The Court interpreted the exclusion clause has having the following distinct components which must be read together in order to give meaning to the clause as a whole:

  1. All costs rendered necessary by defects of material workmanship, design, plan, or specification; and
  2. "Should damage occur to any portion of the Insured Property containing any of the said defects the cost of replacement or rectification which is hereby excluded is that cost which would have been incurred if replacement or rectification of the Insured Property had been put in nand immediately prior to the said damage."

The Court further interpreted the clause to conclude that: the excluded costs are only those costs that would have remedied or rectified the defect immediately before any consequential or resulting damage occurred, but the exclusion does not extend to exclude the cost of rectifying or replacing the damaged property itself; and the excluded costs crystallize immediately prior to the damage occurring and are thus limited to those costs that would have prevented the damage from happening.

The Court held that the exclusion was relevant as the loss was caused by a defect in workmanship, namely inadequate formwork and shoring/ reshoring procedures used during the pouring of the slabs.
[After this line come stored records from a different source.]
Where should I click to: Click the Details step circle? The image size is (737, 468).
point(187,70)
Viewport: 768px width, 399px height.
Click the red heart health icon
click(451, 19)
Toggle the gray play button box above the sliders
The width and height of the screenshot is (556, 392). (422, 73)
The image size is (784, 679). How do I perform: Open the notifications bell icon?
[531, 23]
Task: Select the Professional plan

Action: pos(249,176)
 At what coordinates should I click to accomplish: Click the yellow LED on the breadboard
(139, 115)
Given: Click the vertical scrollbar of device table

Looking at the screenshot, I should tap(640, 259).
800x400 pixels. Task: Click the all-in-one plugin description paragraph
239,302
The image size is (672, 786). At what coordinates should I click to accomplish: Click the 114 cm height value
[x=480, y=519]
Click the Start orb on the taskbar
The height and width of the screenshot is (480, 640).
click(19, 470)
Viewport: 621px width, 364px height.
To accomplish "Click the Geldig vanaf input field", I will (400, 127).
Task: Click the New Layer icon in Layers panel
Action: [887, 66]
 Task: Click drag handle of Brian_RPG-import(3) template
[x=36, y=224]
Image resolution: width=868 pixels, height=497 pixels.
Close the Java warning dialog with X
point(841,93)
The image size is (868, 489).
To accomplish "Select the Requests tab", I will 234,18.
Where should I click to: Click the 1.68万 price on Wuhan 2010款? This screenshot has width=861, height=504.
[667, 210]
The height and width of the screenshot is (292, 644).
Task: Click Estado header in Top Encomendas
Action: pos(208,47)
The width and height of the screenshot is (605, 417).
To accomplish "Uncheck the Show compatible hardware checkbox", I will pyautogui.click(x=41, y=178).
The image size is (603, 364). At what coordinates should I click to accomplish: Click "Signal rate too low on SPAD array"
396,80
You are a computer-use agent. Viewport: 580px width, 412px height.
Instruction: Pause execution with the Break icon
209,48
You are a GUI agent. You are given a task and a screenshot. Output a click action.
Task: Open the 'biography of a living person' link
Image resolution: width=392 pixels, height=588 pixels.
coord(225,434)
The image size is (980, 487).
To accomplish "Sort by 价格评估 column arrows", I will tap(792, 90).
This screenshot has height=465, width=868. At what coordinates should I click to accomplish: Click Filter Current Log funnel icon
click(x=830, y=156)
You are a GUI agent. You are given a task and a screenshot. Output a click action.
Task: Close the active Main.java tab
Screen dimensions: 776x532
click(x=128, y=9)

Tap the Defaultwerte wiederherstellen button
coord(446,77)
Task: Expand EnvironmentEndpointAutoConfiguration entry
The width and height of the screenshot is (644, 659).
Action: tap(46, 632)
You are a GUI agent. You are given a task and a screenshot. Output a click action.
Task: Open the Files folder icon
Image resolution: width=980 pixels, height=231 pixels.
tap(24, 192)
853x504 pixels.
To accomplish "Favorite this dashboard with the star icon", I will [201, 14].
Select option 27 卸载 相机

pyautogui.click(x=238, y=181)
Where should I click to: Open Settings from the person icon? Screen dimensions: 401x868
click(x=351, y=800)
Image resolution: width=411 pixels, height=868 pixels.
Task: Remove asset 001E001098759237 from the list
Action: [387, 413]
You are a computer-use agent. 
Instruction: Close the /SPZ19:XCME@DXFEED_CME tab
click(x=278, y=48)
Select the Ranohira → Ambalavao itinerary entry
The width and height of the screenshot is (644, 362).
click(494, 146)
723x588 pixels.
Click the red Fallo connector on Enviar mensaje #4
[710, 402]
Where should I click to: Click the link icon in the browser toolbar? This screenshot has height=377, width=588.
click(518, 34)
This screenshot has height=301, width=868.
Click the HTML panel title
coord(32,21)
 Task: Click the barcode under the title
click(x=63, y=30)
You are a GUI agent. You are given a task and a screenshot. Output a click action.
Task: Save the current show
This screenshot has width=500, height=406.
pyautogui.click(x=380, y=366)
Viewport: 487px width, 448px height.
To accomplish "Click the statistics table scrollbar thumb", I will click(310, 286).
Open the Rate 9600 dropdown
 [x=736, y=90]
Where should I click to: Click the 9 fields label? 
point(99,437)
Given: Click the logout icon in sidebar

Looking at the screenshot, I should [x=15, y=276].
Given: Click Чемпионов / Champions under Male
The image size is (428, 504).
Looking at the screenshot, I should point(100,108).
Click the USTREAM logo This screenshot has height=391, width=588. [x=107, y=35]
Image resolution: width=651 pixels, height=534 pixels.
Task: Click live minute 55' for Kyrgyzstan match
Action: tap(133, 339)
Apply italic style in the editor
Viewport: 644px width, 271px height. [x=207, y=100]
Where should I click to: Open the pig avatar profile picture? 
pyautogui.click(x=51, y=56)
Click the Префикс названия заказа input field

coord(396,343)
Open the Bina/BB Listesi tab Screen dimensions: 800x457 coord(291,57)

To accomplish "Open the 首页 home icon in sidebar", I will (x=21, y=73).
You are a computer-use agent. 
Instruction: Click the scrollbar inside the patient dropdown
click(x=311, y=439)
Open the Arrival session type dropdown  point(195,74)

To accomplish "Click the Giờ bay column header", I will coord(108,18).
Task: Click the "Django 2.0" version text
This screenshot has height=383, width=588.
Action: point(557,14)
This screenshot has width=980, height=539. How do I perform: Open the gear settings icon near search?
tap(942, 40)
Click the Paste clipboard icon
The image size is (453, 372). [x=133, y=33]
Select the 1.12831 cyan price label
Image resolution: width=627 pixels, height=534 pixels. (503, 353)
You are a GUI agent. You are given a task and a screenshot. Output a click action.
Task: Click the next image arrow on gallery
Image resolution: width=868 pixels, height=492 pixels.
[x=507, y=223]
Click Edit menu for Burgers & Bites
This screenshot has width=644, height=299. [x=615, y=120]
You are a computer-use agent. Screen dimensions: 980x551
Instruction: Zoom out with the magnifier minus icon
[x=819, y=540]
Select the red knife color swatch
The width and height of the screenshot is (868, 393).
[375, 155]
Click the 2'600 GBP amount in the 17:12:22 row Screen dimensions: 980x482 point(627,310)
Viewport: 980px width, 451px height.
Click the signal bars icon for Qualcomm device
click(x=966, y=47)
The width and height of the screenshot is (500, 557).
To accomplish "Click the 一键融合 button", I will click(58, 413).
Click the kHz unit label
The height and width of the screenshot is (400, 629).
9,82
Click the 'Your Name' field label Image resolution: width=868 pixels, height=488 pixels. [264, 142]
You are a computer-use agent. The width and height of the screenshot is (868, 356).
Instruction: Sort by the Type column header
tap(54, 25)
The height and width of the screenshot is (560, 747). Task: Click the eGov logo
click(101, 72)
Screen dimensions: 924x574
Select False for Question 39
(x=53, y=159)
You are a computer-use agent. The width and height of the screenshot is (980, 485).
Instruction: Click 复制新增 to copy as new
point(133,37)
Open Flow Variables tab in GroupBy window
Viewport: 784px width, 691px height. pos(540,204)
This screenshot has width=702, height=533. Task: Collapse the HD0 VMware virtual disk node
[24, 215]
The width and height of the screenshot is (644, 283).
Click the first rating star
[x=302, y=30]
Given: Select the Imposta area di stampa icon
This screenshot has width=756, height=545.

The Court then found that the 'damage' in this case was the cracking and over deflection of the concrete slabs. However, there was no evidence on which to quantify the costs that would have remedied or rectified the defect (i.e. the costs of implement proper formwork and shoring/reshoring procedures or incorporating additional camber into the formwork) except to say that they would have been minimal. As such, the exclusion did not apply and the Court held that all remedial costs to the concrete slabs, corresponding site General Conditions, and profit were covered — totaling $8.5 million.

This case serves as a reminder for insurers that when they have language available to them that will remove an ambiguity from the meaning of an exclusion clause or will clearly specify the scope of an exclusion, they should incorporate such language. Otherwise, normal principles of interpretation will apply, including the principle that coverage provisions will be interpreted broadly and exclusion clauses narrowly. Had the insurers intended the defects exclusion in the COO Policy to be interpreted similarly to the more typical `resulting damage' clauses that appear in Canadian insurance policies, they should have incorporated such readily available language in the Policy.